Right-sizing your articulated dump truck (ADT) fleet is critical for maximizing your jobsite efficiency. Learn factors to consider when evaluating ADT size classes.
Articulated dump trucks (ADTs), also known as articulated off-road dump trucks and rock trucks, have grown in the last two decades. According to Equipment World, the largest ADT on the market in 2006 had a rated operating capacity of 42 tons. Today, you can choose from a range of both small articulated dump trucks and larger trucks up to 60 tons.
When choosing an ADT, the important consideration is finding a hauler right-sized for your excavator or wheel loader. Right-sizing means that your fleet of equipment works together as efficiently as possible. You want to maximize the amount of material your ADT can move.
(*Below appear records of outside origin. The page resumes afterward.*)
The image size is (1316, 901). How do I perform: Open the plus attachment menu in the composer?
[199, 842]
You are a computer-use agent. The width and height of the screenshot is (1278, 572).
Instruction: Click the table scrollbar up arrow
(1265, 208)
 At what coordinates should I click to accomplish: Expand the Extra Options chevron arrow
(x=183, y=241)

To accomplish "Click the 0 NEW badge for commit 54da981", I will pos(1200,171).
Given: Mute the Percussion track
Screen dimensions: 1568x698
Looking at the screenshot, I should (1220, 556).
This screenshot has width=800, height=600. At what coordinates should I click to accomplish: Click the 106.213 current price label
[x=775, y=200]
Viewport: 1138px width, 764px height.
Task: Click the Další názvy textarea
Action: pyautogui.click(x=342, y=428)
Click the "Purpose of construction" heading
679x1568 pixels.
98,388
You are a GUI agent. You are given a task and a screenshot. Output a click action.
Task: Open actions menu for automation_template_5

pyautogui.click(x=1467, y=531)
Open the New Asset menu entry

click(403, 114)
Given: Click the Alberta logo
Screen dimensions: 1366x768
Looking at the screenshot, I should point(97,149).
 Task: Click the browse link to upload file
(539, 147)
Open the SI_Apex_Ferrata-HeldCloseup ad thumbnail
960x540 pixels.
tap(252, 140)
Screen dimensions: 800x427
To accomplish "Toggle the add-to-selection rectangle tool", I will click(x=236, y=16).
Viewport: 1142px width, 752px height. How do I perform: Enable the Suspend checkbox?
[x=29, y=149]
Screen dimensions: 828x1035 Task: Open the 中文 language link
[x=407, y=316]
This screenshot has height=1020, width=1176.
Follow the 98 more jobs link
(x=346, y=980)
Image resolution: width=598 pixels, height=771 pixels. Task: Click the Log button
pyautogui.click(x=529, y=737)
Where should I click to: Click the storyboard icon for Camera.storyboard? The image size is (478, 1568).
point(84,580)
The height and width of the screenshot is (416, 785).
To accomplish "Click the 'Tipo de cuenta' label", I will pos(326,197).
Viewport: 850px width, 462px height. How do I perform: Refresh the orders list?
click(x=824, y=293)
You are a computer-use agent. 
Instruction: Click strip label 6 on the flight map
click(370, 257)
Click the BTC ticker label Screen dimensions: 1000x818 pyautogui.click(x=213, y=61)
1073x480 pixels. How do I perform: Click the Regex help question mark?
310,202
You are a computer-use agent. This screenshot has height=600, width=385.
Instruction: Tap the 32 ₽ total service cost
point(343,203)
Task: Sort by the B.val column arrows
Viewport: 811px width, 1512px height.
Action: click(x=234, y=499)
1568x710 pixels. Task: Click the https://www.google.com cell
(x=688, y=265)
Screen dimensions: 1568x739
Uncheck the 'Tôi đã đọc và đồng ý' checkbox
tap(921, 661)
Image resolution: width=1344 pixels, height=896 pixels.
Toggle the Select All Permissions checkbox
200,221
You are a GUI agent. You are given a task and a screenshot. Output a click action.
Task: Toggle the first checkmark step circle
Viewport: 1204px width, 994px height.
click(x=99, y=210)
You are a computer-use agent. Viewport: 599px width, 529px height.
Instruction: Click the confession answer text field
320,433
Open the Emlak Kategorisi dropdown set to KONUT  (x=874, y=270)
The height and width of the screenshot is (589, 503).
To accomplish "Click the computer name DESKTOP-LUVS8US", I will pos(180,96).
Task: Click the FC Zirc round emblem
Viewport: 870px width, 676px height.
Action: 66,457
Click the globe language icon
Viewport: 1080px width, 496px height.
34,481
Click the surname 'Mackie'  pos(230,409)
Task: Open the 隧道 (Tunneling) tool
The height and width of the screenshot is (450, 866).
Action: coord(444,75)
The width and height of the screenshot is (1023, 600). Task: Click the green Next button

You also want to reduce the number of trips you need to make and conserve fuel.
When shopping for an ADT, the general rule of thumb is that you want a truck with a capacity large enough that an excavator or wheel loader can fill the truck to near- maximum capacity after four to six even passes.
To determine passes needed to fill an ADT, Pit & Quarry magazine recommends calculating the average bucket fill of the loading machine based on the material it is transporting. You then multiply that fill percentage by the rated bucket capacity. This will give you an idea of the amount of material moved in each pass. Compare this figure to the rated load capacity of the ADT. Then you will be able to determine how many passes it will take to fill the truck.
Other Factors When Right-Sizing an Articulated Dump Truck
Physical Dimensions of Loading Equipment
The physical dimensions of the machine loading the ADT is another important consideration.
When using an excavator, the arm should be long enough for the operator to be able to load the entire ADT box without repositioning the excavator.
For a wheel loader, consider the dump height of the wheel loader in a scenario as close to actual use as possible. You want the operator to be able to easily clear the side of the ADT without having to make time-wasting adjustments. The width of the wheel loader bucket is also a factor. Too wide a bucket could be difficult for the operator to maneuver when filling the entire ADT box.
The most technical part of choosing an ADT may be determining the limitations of your haul roads. Rolling resistance is affected by several factors including the truck’s weight. Speak with your equipment dealer for guidance on what size truck your jobsite can accommodate.
Another factor to consider in choosing an ADT size are the dimensions of your jobsite. Consider obstacles the ADT would need to pass under or navigate around.
Learn about the Doosan DA45-5 ADT.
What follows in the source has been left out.